The eyes hadn’t opened.

She had heard Pamir approach, or felt his presence.

He sat on the bed beside her, and after a long moment he said, “You know.  You’d be entitled to consider me—whoever I am—as being your main suspect.  I could have killed the husbands, and I certainly put an end to you and Cre’llan.”

“It isn’t you.”

“Because you have another suspect in mind.  Isn’t that right?”

She said nothing.

“Who do you believe is responsible?” he pressed.

Finally, the eyes pulled open, slowly, and they blinked twice, tears pooling but never quite reaching the depth where they would flow.

“My father,” she said.

“He killed your husbands?”

“Obviously.”

“He’s light-years behind us now.”

Silence.

Pamir nodded, and he waited until the moment felt right, and then he asked, “What do you know about your father?”

“Quite a lot,” she said.

“But you’ve never seen him,” he reminded her

“But I’ve studied him.”  She shook her head and closed her eyes again.  “I’ve know his biography as well as I can, and I think I know him pretty well.”

“He isn’t here, Sorrel.”

“No?”

“He emigrated before you were born.”

“That’s what my mother told me.”

Pamir leaned closer, adding, “What did she tell you about the man?”

“That he is strong and self-assured.  That he knows what is right and best.  And he loves me very much, but he couldn’t stay with me.”  Sorrel chewed on her lip.  “He couldn’t stay here, but my father has agents and ways, and I would never be without him.  Mother promised me.”

Pamir just nodded.

“My father doesn’t approve of the Faith.”

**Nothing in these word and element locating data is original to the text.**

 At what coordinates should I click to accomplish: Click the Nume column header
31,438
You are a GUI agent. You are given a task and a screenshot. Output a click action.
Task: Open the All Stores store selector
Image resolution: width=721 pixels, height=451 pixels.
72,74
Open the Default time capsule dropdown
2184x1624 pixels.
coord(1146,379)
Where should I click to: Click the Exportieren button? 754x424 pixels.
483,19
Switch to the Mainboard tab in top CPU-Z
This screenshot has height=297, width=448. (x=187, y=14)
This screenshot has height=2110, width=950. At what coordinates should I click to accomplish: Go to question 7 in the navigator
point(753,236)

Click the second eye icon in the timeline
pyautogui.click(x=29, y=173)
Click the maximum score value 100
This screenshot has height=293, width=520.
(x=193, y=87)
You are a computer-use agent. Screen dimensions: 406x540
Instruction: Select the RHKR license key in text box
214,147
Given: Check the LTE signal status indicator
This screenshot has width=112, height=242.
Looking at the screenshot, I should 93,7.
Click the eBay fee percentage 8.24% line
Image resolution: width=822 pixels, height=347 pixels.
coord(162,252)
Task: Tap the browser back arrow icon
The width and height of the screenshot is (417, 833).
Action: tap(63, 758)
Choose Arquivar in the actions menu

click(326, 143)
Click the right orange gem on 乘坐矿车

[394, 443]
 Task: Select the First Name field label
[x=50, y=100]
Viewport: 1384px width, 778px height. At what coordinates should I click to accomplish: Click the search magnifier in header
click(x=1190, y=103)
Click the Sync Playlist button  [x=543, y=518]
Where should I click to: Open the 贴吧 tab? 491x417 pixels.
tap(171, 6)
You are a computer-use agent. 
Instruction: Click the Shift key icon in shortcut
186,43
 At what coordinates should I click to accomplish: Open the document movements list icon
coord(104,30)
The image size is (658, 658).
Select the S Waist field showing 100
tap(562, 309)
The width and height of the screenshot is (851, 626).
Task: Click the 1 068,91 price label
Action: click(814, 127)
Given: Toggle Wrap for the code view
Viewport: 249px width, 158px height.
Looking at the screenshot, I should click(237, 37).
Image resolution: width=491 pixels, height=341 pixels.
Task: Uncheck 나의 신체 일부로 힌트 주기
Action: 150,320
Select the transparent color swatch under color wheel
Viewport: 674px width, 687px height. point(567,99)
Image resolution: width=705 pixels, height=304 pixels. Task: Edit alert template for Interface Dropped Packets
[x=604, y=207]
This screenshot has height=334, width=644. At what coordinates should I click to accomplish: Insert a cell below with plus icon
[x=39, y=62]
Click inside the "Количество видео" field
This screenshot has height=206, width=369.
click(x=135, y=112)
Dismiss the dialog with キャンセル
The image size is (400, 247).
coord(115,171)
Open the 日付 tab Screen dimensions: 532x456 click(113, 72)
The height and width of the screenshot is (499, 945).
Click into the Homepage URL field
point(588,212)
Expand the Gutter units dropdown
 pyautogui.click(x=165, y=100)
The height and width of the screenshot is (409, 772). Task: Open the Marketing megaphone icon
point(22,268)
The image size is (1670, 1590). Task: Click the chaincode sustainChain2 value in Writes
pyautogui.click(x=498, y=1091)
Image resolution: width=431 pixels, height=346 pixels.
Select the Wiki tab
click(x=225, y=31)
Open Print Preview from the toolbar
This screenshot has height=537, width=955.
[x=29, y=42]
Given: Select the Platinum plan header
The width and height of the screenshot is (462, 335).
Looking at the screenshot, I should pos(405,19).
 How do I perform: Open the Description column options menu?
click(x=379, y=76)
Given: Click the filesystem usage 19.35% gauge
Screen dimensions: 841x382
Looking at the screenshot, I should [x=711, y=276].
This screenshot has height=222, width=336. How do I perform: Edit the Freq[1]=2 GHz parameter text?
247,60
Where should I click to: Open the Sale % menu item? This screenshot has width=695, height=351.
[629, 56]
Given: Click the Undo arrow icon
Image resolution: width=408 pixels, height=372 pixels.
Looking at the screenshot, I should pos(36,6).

“I can believe that,” he said.

“My mother admitted, once or twice…that she loved him very much, but he didn’t have a diplomat’s ease with aliens.  His heart can be hard, and he has a capacity to do awful things, if he sees the need…”

“No,” Pamir whispered.

The pale blue eyes opened.  “What do you mean?”

“Your father didn’t do any of this,” he said.  Then he thought again, saying, “Well, maybe a piece of it.”

“What do you mean?”

Pamir set his hand on top of her mouth, lightly.  Then as he began to pull his hand back, she took hold of his wrist and forearm, easing the palm back down against lips that pulled apart, teeth giving him a tiny swift bite.

A J’Jal gesture, that was.

He bent down and kissed the open eyes.

Sorrel told him, “You shouldn’t.”

“Probably not.”

“If the murderer knows you are with me…”

He placed two fingers deep into her mouth, J’Jal fashion.  And she sucked on them, not trying to speak now, eyes almost smiling as Pamir calmly and smoothly slid into bed beside her.